The Apple and the Ivy
Across the dirt road in front of this house is a wild patch of trees and shrubs, among them an old apple tree which produces fruit no bigger than cherries, a crabapple. Crabapple was one of the components of the ancient Woden’s Nine Herbs Charm, dating back to the 10th Century. The other ingredients were mugwort, waybread (plantain), cress, nettle, betony, chamomile, chervil and fennel, all of which can be found in the fields, forests or gardens here. The charm was intended as an antidote to poison and infection.
Climbing the trunk of this apple tree is a vine, fat and hairy as an old man’s finger - poison ivy. To see the famous leaves of three one must look high up into the branches where the leafy part of the vine rests like a predatory cat, waiting for the unwary.
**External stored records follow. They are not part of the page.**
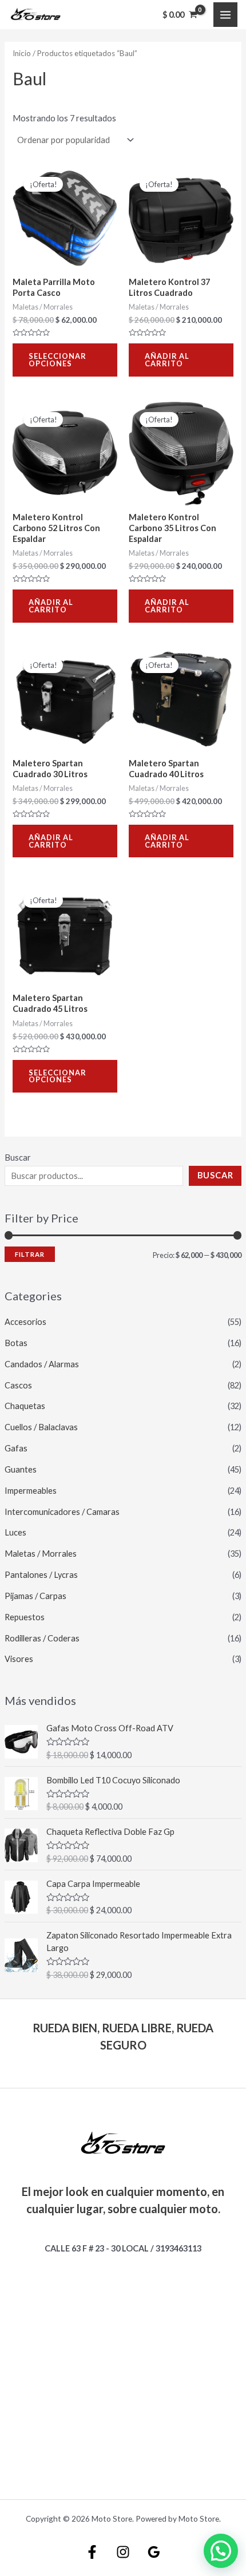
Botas (16, 1343)
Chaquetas (25, 1406)
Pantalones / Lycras (41, 1575)
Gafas (16, 1448)
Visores (19, 1659)
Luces (15, 1532)
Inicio (22, 53)
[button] (221, 2551)
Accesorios (25, 1322)
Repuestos (25, 1617)
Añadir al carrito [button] (167, 359)
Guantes (21, 1469)
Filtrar (30, 1254)
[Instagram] (123, 2552)
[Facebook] (92, 2552)
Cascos (18, 1385)
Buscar (18, 1157)
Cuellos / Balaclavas (41, 1427)
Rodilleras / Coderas (42, 1638)
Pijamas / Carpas (35, 1596)
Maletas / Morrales (41, 1553)
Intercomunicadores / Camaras (62, 1512)
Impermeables (31, 1490)
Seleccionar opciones (57, 359)
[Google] (154, 2552)
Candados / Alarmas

In winter the vine against the trunk looks like some terrible millipede, with hairy roots climbing and reaching for something. The apple and the ivy seem to symbolize the struggle between good and evil, a botanical wrestling match.
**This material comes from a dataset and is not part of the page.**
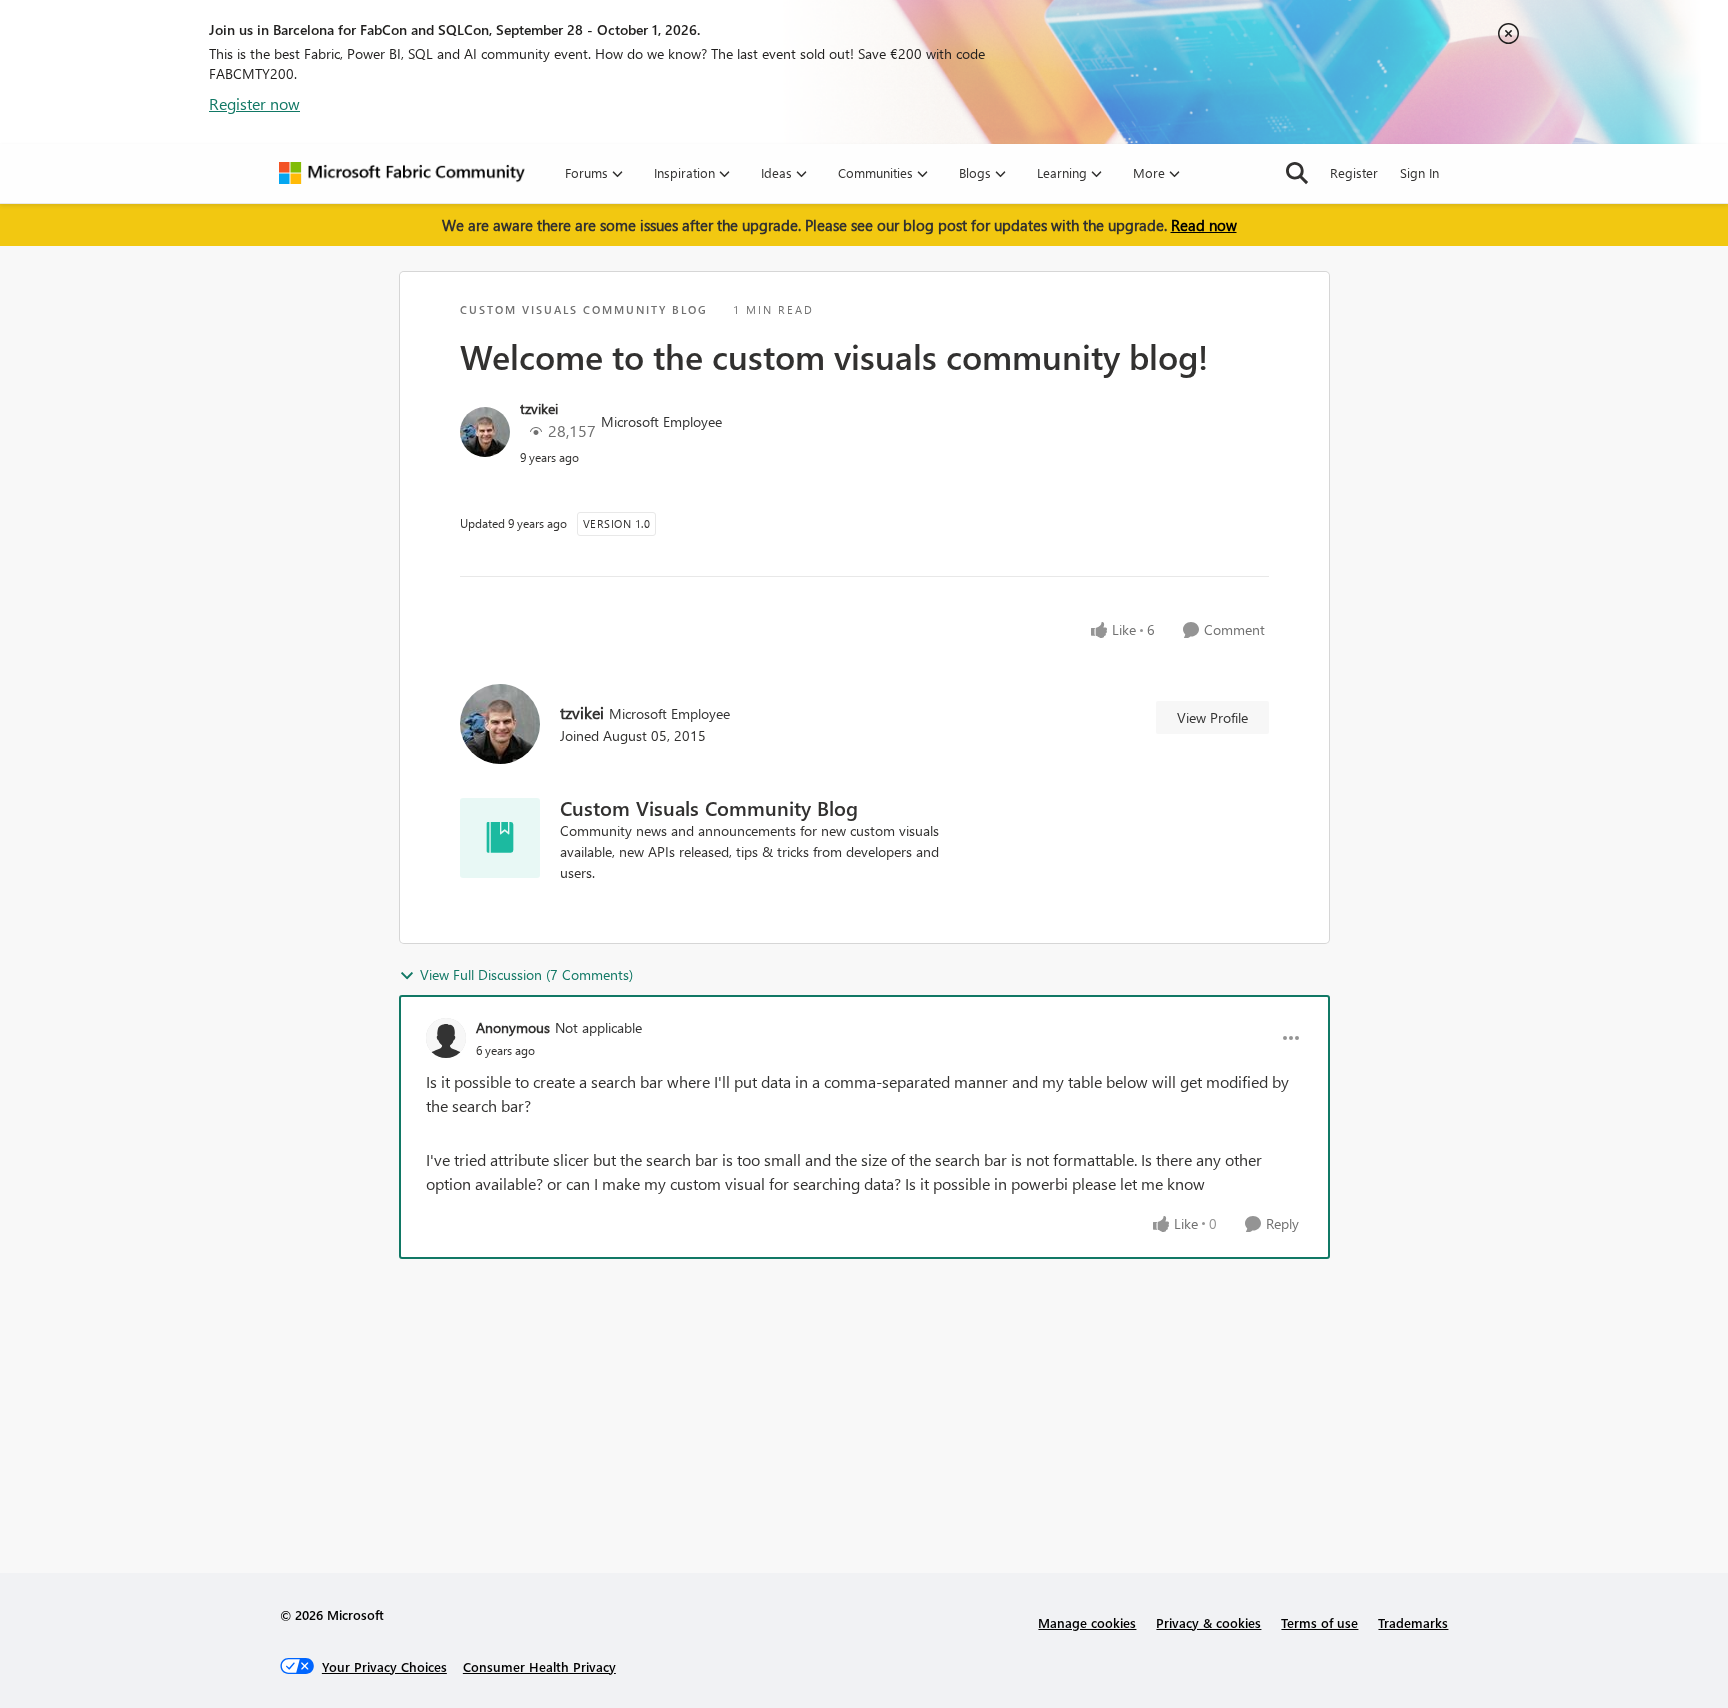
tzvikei (539, 408)
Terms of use (1319, 1622)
I cannot look at the tree without the story of Adam and Eve, the temptation, and the fall coming to mind, especially after reading a translation of the Saltair na Rann, The Irish Adam and Eve, also dating back to the 10th century. This Middle Irish long poem composed in deibhidhe meter (a seven syllable meter), rhymes AABB, and with much internal rhyme and alliteration is incantatory. The language seems to dwell in the margin between the polytheistic and monotheistic Celtic faiths, perfect for the first day of Summer when I am writing this.